[Prompt]
Locate every line below that contains the word "will" and copy it.

Source records:
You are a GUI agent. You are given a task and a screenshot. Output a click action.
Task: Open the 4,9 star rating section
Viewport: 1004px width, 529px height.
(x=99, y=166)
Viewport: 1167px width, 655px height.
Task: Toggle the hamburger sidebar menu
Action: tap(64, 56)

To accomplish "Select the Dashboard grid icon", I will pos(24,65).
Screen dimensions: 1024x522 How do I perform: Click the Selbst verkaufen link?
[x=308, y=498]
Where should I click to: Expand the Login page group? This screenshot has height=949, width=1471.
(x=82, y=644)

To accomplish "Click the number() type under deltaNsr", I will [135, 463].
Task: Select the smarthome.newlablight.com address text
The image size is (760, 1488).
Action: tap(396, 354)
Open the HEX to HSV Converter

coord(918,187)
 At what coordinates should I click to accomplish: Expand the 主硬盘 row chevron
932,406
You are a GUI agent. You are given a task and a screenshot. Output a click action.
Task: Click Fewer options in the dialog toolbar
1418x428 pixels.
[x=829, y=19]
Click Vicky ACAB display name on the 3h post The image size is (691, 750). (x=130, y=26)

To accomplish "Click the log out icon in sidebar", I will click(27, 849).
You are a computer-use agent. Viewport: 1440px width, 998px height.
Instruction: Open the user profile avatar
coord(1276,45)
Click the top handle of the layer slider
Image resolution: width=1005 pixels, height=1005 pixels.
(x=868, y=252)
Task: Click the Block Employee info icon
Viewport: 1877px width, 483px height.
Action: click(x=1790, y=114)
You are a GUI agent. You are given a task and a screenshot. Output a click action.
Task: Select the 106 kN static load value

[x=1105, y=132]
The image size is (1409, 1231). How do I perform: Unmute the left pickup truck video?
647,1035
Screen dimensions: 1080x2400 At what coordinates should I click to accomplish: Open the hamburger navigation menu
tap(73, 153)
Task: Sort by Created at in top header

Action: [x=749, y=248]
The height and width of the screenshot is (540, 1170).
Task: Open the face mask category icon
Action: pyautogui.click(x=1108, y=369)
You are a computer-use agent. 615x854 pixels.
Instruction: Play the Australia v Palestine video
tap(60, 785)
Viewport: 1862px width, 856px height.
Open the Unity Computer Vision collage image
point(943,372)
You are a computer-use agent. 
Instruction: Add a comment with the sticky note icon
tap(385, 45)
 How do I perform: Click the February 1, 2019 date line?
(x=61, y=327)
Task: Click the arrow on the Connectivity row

[Solution to this exercise]
To accomplish "Select the Dashboard grid icon", I will pos(24,65).
To accomplish "Click the number() type under deltaNsr", I will [135, 463].
To accomplish "Click the log out icon in sidebar", I will click(27, 849).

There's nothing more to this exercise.